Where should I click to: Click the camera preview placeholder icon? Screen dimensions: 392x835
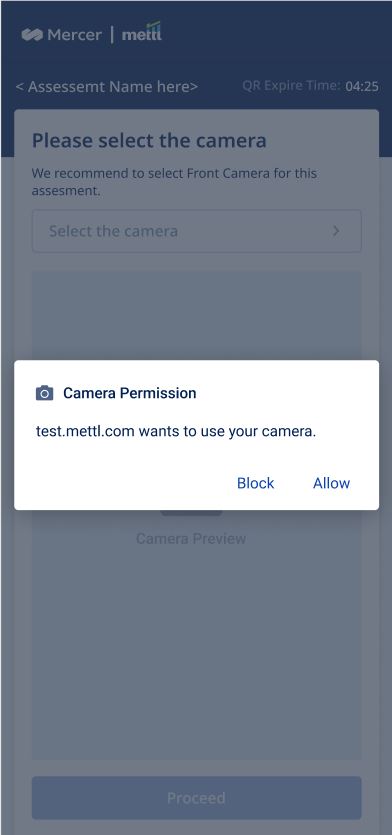point(191,512)
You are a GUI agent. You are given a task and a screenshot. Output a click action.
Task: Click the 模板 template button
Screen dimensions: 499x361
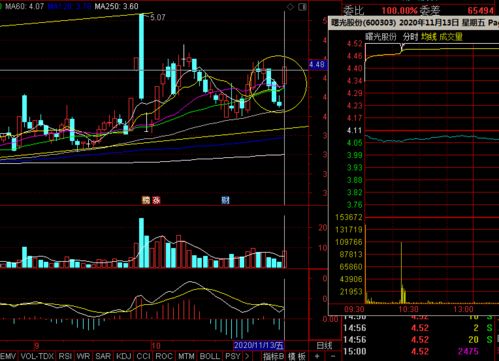tap(297, 356)
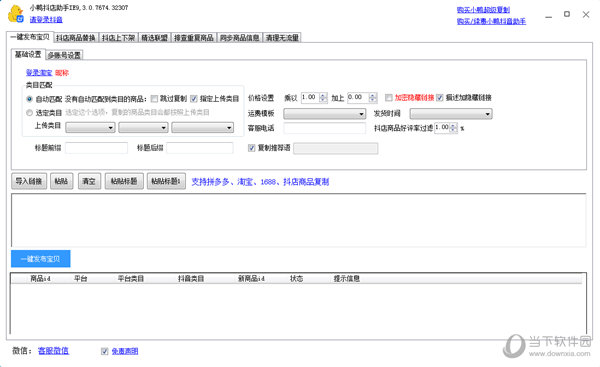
--------------------------------
__What you will do__. Exact copy, no pictures: please print the data above once more.

__Exercise answer__.
Where should I click to: Click the camera preview placeholder icon? Screen dimensions: 392x835
point(191,512)
You are a GUI agent. You are given a task and a screenshot. Output a click action.
Task: Click the 模板 template button
Screen dimensions: 499x361
tap(297, 356)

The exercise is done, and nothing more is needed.